%%

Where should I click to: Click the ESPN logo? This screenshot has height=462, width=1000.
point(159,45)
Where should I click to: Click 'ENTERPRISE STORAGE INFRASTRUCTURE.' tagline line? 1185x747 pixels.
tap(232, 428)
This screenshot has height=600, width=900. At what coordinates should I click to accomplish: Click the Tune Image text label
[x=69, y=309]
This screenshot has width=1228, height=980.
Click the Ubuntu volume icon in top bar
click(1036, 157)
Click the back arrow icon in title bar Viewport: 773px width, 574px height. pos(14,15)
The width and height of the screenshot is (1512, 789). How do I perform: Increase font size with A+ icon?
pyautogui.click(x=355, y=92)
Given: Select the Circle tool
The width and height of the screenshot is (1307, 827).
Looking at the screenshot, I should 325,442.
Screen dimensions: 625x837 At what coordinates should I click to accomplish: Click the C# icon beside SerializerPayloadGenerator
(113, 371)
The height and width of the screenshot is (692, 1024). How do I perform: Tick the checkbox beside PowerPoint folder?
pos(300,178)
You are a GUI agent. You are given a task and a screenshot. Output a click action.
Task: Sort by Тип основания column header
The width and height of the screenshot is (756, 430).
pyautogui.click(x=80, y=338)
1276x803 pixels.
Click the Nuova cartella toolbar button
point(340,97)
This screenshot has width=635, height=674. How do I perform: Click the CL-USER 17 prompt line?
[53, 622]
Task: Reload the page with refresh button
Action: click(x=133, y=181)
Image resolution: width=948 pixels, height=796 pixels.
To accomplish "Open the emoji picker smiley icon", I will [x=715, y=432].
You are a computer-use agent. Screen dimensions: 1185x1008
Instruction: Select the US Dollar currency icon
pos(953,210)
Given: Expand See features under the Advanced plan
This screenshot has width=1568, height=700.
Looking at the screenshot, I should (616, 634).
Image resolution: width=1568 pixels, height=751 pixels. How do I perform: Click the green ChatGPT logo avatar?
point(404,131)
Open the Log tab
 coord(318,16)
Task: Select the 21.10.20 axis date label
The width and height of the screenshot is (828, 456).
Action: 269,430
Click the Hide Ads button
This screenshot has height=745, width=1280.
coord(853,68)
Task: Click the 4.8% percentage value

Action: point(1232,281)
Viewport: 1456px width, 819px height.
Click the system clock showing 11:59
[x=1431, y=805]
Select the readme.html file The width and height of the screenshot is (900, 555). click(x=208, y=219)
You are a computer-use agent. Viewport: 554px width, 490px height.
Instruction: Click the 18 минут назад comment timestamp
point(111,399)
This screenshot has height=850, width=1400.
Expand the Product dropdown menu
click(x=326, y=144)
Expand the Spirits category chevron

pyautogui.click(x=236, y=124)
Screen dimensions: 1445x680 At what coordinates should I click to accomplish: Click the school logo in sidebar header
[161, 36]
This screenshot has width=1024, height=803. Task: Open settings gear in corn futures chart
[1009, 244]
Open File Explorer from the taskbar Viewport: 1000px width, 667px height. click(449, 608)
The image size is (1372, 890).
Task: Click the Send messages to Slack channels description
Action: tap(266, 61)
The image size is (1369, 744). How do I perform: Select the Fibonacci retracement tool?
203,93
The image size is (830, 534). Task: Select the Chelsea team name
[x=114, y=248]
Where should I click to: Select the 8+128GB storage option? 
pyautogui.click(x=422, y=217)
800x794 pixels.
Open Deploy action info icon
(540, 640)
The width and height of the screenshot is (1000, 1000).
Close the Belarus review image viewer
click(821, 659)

%%

[Task prompt] Where the string "agent" occurs in a line of the material above, copy the whole line.

[Response area]
You are a GUI agent. You are given a task and a screenshot. Output a click action.
You are a computer-use agent. Screen dimensions: 1185x1008
You are a computer-use agent. Viewport: 554px width, 490px height.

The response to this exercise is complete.